* [Teks Bacaan]:
Gerakan Bersih dan Demokrasi ala Malaysia
Ali Maksum ; PhD candidate Centre for Policy Research
and International Studies Universiti Sains Malaysia
|
JAWA
POS, 01 September 2015
MALAYSIA kembali diguncang badai politik
akibat gelombang demonstrasi besar-besaran yang menamakan diri sebagai
gerakan Bersih 4.0. Gerakan tersebut merupakan kelanjutan dari Bersih 1.0,
2.0, dan 3.0.
Bersih mirip dengan kelompok ’’Baju Merah’’
Thailand yang melawan Perdana Menteri Abhisit Vejjajiva. Bedanya hanya pada
identitas kaus kuning yang mereka kenakan. Namun, tujuannya sama, menuntut
penguasa mundur, dalam hal ini di Malaysia adalah Perdana Menteri Najib
Razak.
Desakan Bersih 4.0 tidak terlepas dari
berbagai skandal dugaan korupsi sang perdana menteri yang masih memiliki
darah Bugis keturunan Sultan Hasanuddin Makasar. Jika melihat kembali ke
belakang, bangkitnya demonstrasi anti pemerintah sudah pernah terjadi pada
1998. Ketika itu, Deputi Perdana Menteri Anwar Ibrahim memimpin perlawanan
gerakan reformasi melawan atasanya, Mahathir Mohamad, perdana menteri waktu
itu.

* [Soal Latihan]:
Jawablah pertanyaan berikut berdasarkan bacaan tentang gerakan Bersih.
(a) Apa warna kaus yang menjadi identitas peserta gerakan Bersih?
(b) Siapa perdana menteri Malaysia yang dituntut mundur oleh gerakan Bersih 4.0?
(c) Pada tahun berapa Anwar Ibrahim memimpin gerakan reformasi melawan Mahathir Mohamad?
Baris-baris data tidak ada hubungannya dengan bacaan di atas.

* [Data sumber]:
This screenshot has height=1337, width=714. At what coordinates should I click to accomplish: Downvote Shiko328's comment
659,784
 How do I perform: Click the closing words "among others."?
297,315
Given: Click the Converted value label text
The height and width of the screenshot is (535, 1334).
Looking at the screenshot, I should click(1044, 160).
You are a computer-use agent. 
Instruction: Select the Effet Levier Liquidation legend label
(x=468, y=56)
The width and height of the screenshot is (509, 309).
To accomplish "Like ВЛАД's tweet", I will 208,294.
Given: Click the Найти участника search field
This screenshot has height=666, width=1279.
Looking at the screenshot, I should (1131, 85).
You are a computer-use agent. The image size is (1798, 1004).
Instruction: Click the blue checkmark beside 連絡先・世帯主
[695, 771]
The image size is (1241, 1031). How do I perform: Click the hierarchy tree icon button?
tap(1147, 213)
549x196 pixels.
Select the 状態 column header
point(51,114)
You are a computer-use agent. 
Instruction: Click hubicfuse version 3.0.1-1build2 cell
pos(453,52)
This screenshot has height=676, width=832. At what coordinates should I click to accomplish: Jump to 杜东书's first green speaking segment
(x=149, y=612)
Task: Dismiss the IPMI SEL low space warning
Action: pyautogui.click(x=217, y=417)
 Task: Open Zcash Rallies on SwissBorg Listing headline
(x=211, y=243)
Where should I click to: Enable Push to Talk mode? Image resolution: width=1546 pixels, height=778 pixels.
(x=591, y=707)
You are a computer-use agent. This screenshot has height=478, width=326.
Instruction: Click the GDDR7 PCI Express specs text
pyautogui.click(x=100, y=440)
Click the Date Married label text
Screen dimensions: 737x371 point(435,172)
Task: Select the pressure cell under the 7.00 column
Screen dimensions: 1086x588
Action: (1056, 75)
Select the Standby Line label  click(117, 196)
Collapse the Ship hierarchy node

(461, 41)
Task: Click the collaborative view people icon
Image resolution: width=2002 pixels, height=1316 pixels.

* [Jawaban Soal]:
(a) Kuning.
(b) Najib Razak.
(c) 1998.